WORK ITEM:
Your answer must consist solely of the line containing "This screenshot has height=425, width=680." and all subsequent lines through the end of the entries, reproduced exactly.

RECORDS SUPPLIED:

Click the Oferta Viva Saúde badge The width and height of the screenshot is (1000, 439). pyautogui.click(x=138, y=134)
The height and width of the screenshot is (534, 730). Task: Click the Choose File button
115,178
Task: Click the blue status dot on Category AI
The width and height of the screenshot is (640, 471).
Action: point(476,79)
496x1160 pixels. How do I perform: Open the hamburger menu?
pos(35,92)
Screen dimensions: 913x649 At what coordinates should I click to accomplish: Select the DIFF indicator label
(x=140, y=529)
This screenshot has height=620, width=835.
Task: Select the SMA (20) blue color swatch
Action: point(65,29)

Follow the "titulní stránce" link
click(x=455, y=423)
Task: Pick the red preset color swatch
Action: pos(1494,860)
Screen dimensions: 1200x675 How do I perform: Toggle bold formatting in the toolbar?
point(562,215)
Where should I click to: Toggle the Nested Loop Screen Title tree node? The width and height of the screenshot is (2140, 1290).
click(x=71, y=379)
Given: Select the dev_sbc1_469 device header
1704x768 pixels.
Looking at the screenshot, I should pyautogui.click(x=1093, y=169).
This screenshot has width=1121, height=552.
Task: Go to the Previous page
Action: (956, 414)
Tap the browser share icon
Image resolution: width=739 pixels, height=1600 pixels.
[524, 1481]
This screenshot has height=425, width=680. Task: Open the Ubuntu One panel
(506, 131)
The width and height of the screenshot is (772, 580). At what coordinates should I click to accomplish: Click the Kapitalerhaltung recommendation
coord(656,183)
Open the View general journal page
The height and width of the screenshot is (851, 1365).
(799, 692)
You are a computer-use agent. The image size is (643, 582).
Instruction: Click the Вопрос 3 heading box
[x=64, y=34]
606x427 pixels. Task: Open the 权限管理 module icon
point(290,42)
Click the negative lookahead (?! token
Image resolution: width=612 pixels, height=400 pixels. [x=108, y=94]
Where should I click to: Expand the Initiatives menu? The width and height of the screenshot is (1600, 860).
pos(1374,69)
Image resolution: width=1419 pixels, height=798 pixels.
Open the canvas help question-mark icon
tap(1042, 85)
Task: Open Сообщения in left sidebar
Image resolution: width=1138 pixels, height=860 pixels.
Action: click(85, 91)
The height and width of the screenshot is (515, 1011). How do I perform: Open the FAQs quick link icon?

FINAL ANSWER:
This screenshot has height=425, width=680. Task: Open the Ubuntu One panel
(506, 131)
The width and height of the screenshot is (772, 580). At what coordinates should I click to accomplish: Click the Kapitalerhaltung recommendation
coord(656,183)
Open the View general journal page
The height and width of the screenshot is (851, 1365).
(799, 692)
You are a computer-use agent. The image size is (643, 582).
Instruction: Click the Вопрос 3 heading box
[x=64, y=34]
606x427 pixels. Task: Open the 权限管理 module icon
point(290,42)
Click the negative lookahead (?! token
Image resolution: width=612 pixels, height=400 pixels. [x=108, y=94]
Where should I click to: Expand the Initiatives menu? The width and height of the screenshot is (1600, 860).
pos(1374,69)
Image resolution: width=1419 pixels, height=798 pixels.
Open the canvas help question-mark icon
tap(1042, 85)
Task: Open Сообщения in left sidebar
Image resolution: width=1138 pixels, height=860 pixels.
Action: click(85, 91)
The height and width of the screenshot is (515, 1011). How do I perform: Open the FAQs quick link icon?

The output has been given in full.